● Fragmento seleccionado:
============
El creyente que no se maravilla ante la creación de Dios, es que no ha entendido la Escritura bíblica.
Algunos autores han venido señalando desde el siglo XIX la supuesta culpabilidad del judaísmo, y por ende también del cristianismo, en el menosprecio de la naturaleza así como en el maltrato de los organismos que la componen. Por ejemplo, el filósofo alemán Arthur Schopenhauer (1788-1860) escribía en su obra Fundamento de la moral, desde su característico pesimismo ateo, las siguientes palabras: “La pretendida carencia de derechos de los animales (…) es ciertamente una grosería que repugna, una barbarie de Occidente, que tiene su origen en el judaísmo. (…) El hecho de que la moral del cristianismo no tenga en consideración a los animales es un defecto que más vale admitir que perpetuar”. Un siglo después, el historiador Lynn White afirmaba también que la visión antropocéntrica del judaísmo y el cristianismo habría servido para ensalzar al ser humano como centro del universo pero a costa de menospreciar al resto de la naturaleza.
Según tales acusaciones el cristianismo habría adoptado del judaísmo la visión lineal de la historia frente a la idea griega del tiempo cíclico. El pensamiento bíblico acerca de una historia que tuvo un inicio, un punto alfa, y se va desarrollando hasta que sobrevenga el final, el punto omega, habría sido el más adecuado para dar lugar a la creencia en el progreso creciente y sin límites. El cristianismo sería, por tanto, la religión del crecimiento exponencial. La actual tragedia ecológica hundiría sus raíces en esta arrogancia cristiana de suponer el señorío ilimitado del hombre, en base al mandato divino de crecer y dominar la tierra. Tales convicciones religiosas habrían dado lugar a la ética calvinista del rendimiento y a la moral productivista y consumista de nuestro tiempo que sería la principal responsable de la destrucción medioambiental.
============
● Extracto de datos:

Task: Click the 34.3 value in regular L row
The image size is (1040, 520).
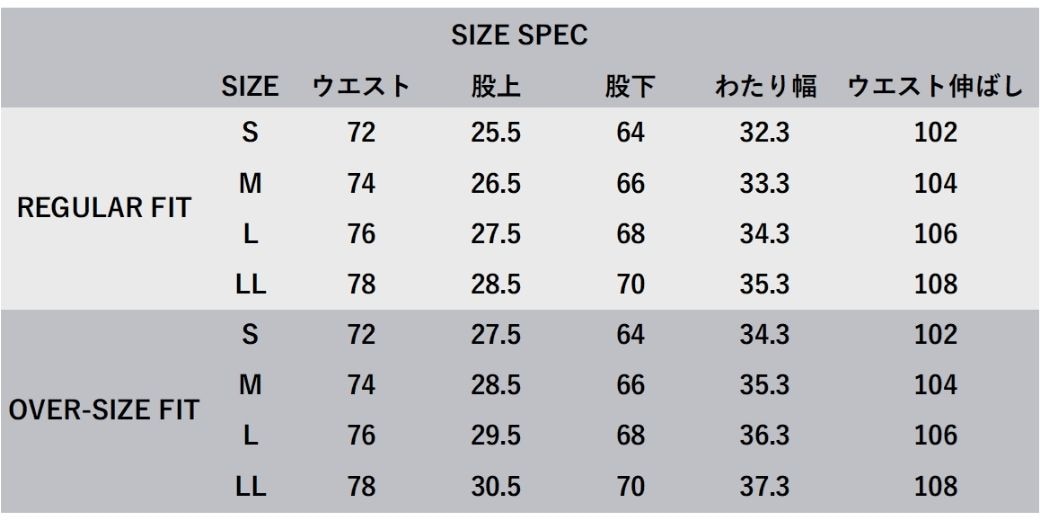Action: (765, 234)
============
● Ejercicio escrito A:
Responde con brevedad, según el fragmento seleccionado:
(i) ¿En qué obra escribía Schopenhauer las palabras citadas?
(ii) ¿Qué visión de la historia habría adoptado el cristianismo del judaísmo según tales acusaciones?
(iii) ¿A qué ética habrían dado lugar esas convicciones religiosas?
● Ejercicio escrito B: Devuelve, por favor, el pasaje del fragmento seleccionado que va desde "Según tales acusaciones" hasta "la destrucción medioambiental.", ambos incluidos, sin alterar nada.

● Resultado A:
(i) En Fundamento de la moral.
(ii) La visión lineal de la historia, frente a la idea griega del tiempo cíclico.
(iii) A la ética calvinista del rendimiento.

● Resultado B:
Según tales acusaciones el cristianismo habría adoptado del judaísmo la visión lineal de la historia frente a la idea griega del tiempo cíclico. El pensamiento bíblico acerca de una historia que tuvo un inicio, un punto alfa, y se va desarrollando hasta que sobrevenga el final, el punto omega, habría sido el más adecuado para dar lugar a la creencia en el progreso creciente y sin límites. El cristianismo sería, por tanto, la religión del crecimiento exponencial. La actual tragedia ecológica hundiría sus raíces en esta arrogancia cristiana de suponer el señorío ilimitado del hombre, en base al mandato divino de crecer y dominar la tierra. Tales convicciones religiosas habrían dado lugar a la ética calvinista del rendimiento y a la moral productivista y consumista de nuestro tiempo que sería la principal responsable de la destrucción medioambiental.